● **WHAT THE TASK REQUIRES**:
In the entries below, find the line with "Task: Activate the Zoom In tool" and the line with "Task: Add a new request tab with plus icon", then retype both and everything between them exactly. Do not copy the pictures.
*** Begin section ***
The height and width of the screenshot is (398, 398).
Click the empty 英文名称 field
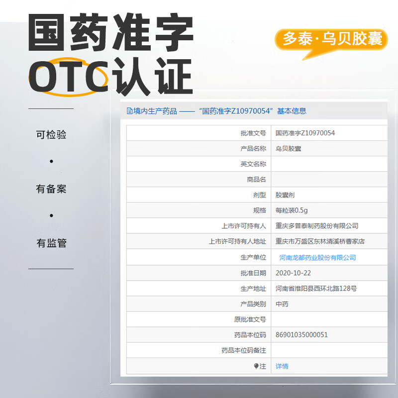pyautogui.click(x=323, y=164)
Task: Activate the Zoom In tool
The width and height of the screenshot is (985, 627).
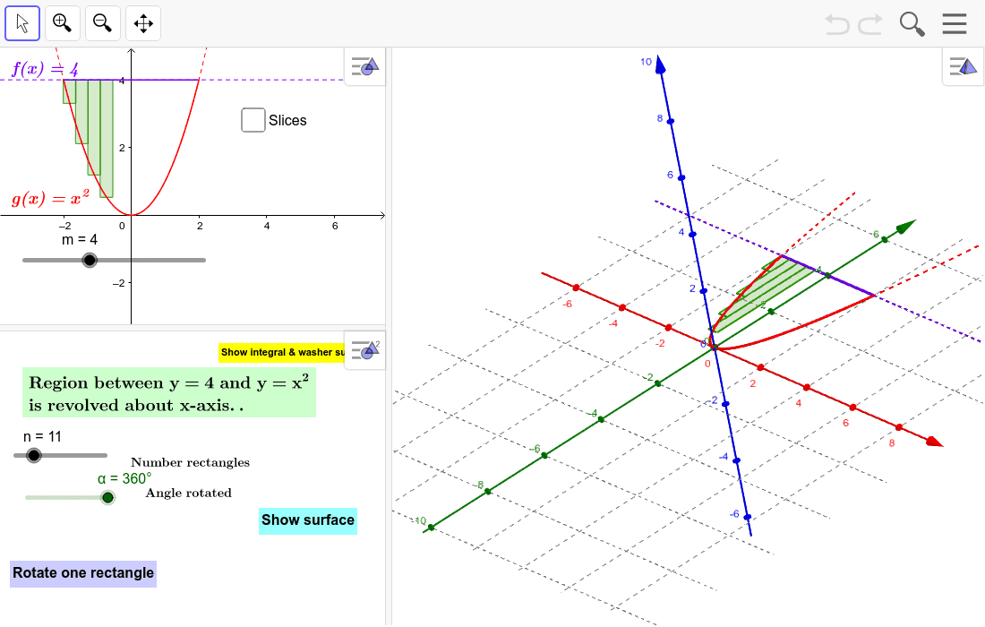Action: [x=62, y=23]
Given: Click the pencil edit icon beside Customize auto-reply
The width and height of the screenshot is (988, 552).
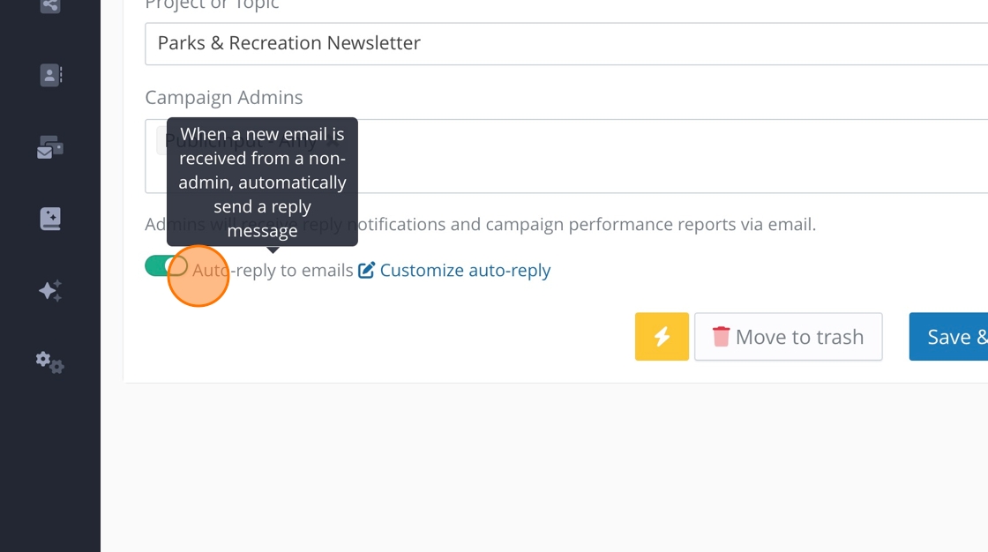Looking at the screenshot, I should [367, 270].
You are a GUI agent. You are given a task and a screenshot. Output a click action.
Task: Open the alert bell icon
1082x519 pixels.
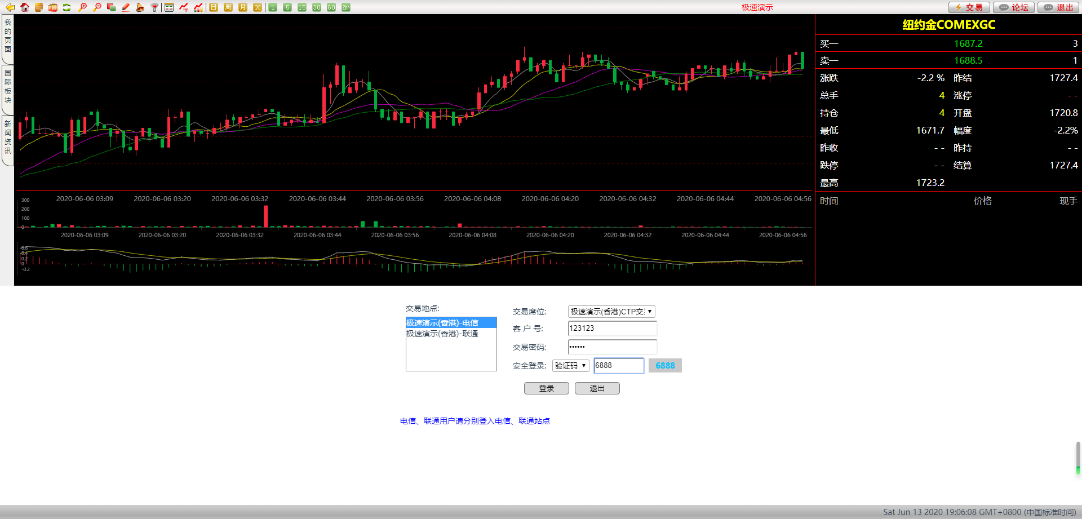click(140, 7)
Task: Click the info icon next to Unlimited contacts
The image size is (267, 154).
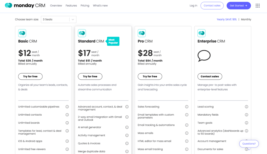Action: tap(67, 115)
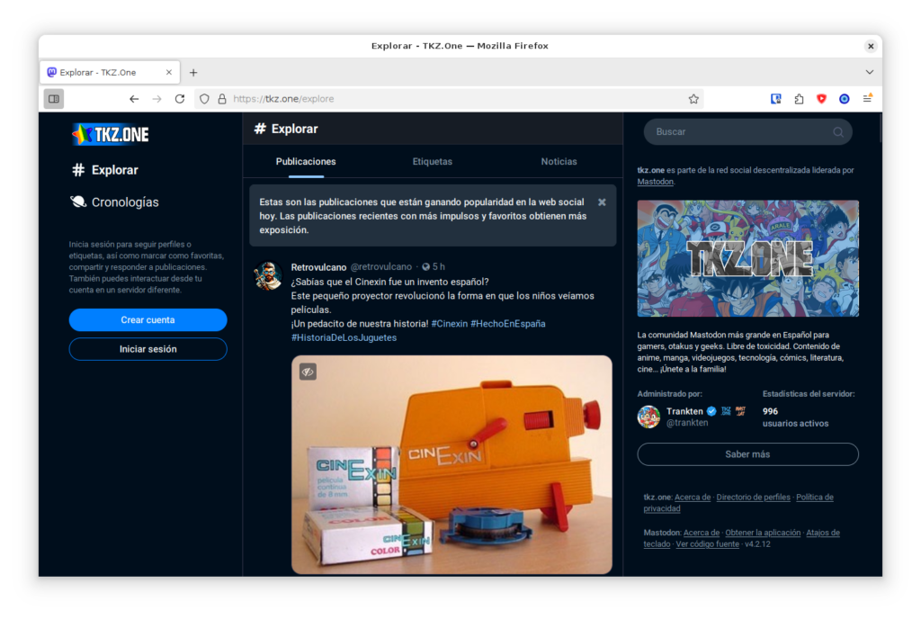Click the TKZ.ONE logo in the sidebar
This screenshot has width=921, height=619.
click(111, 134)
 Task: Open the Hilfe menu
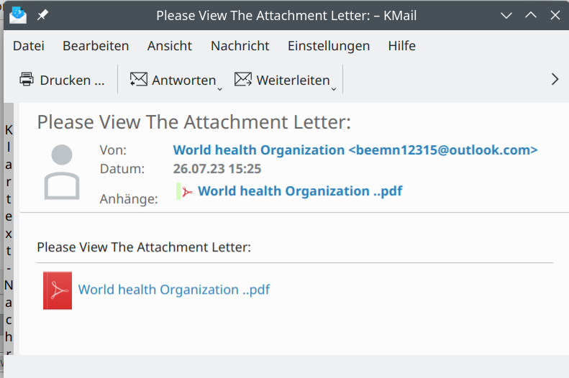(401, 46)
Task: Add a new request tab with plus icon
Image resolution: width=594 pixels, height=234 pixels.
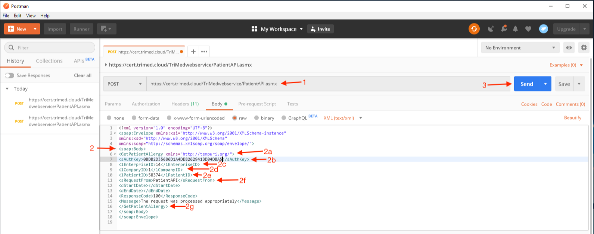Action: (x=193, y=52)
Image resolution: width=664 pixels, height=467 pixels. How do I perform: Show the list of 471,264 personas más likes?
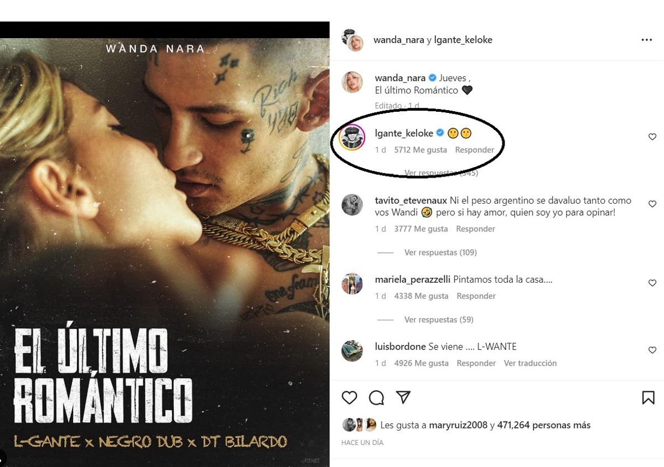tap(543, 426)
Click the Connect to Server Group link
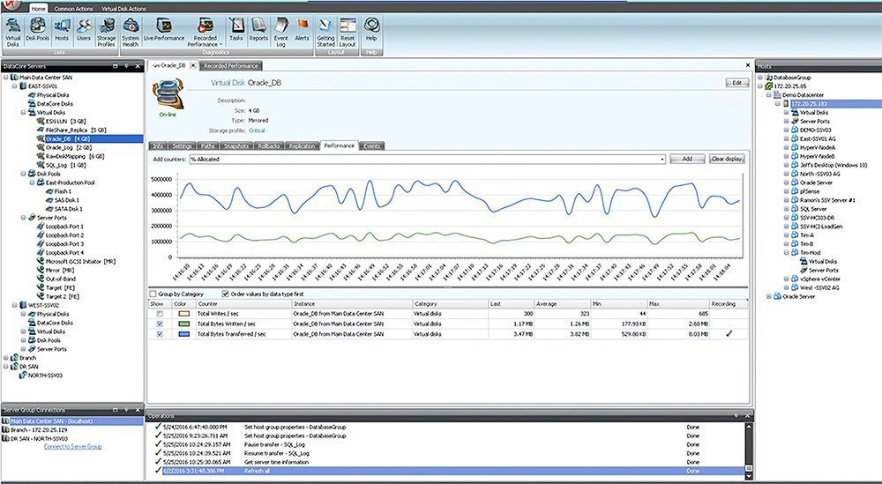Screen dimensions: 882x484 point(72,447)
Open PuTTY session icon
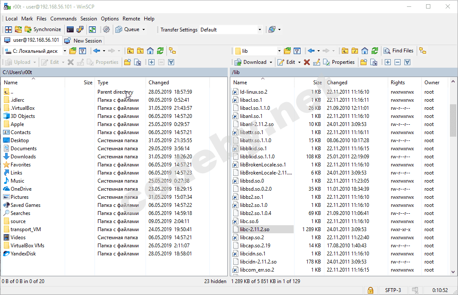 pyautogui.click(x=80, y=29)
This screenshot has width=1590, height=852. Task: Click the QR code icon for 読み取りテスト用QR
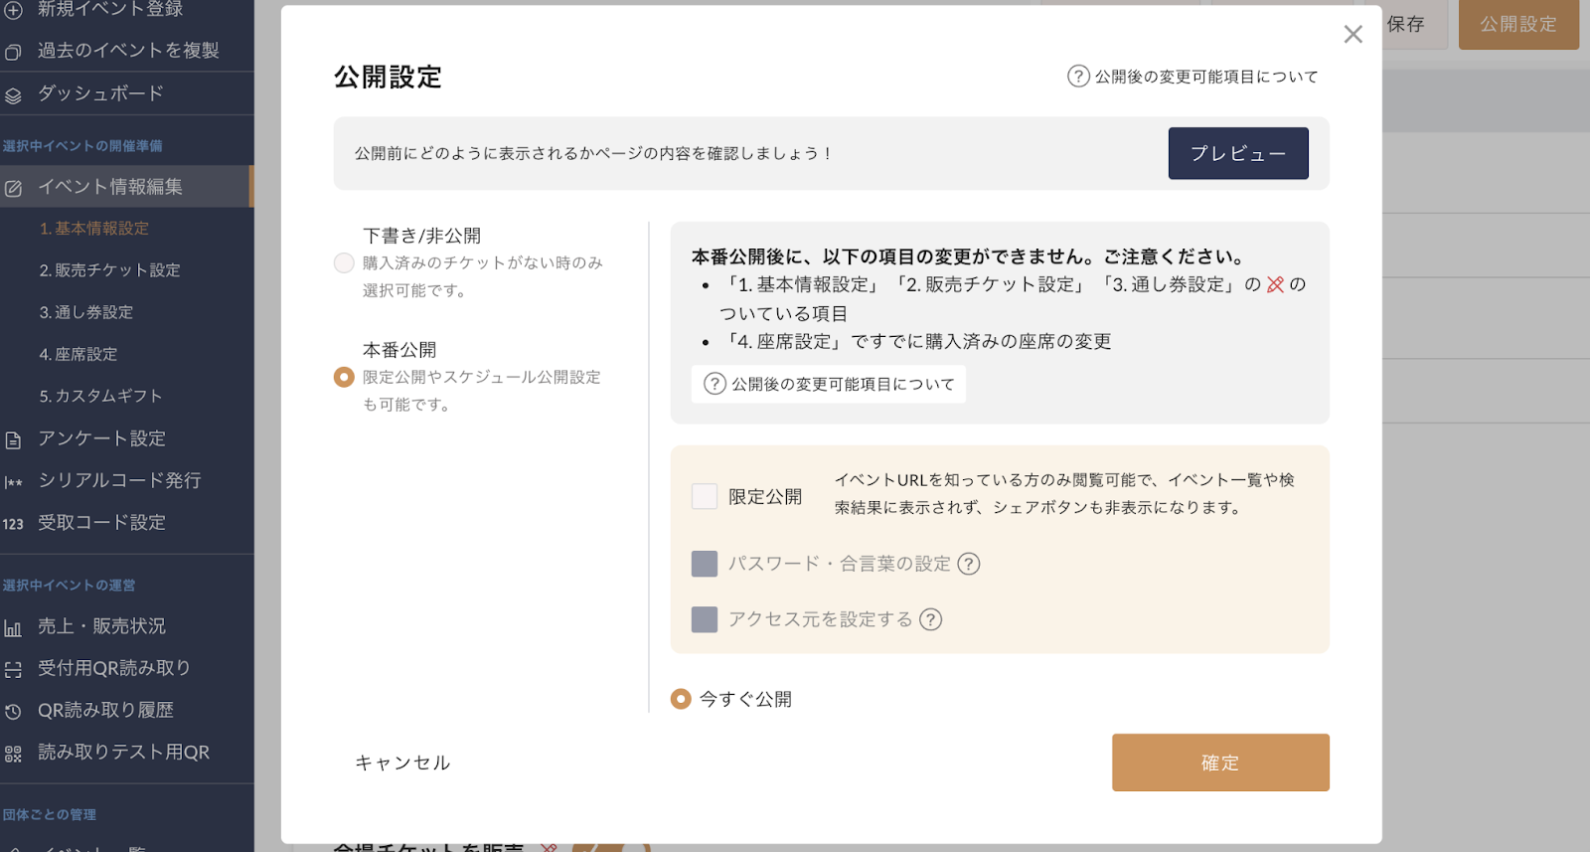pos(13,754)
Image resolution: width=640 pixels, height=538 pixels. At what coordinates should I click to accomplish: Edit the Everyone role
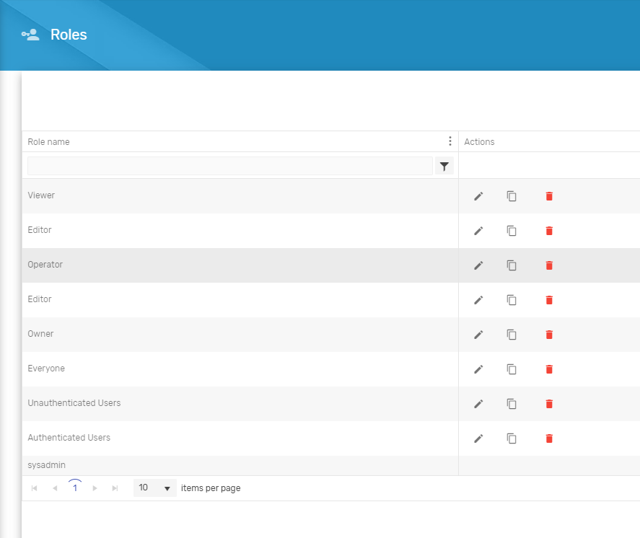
*** End section ***
● **YOUR RESPONSE**:
Task: Activate the Zoom In tool
The width and height of the screenshot is (985, 627).
Action: [x=62, y=23]
Given: Click the pencil edit icon beside Customize auto-reply
The width and height of the screenshot is (988, 552).
Looking at the screenshot, I should [367, 270].
You are a GUI agent. You are given a task and a screenshot. Output a click action.
Task: Open the alert bell icon
1082x519 pixels.
click(140, 7)
Task: Click the info icon next to Unlimited contacts
The image size is (267, 154).
Action: tap(67, 115)
Click the TKZ.ONE logo in the sidebar
This screenshot has width=921, height=619.
click(111, 134)
 Task: Open the Hilfe menu
(401, 46)
Task: Add a new request tab with plus icon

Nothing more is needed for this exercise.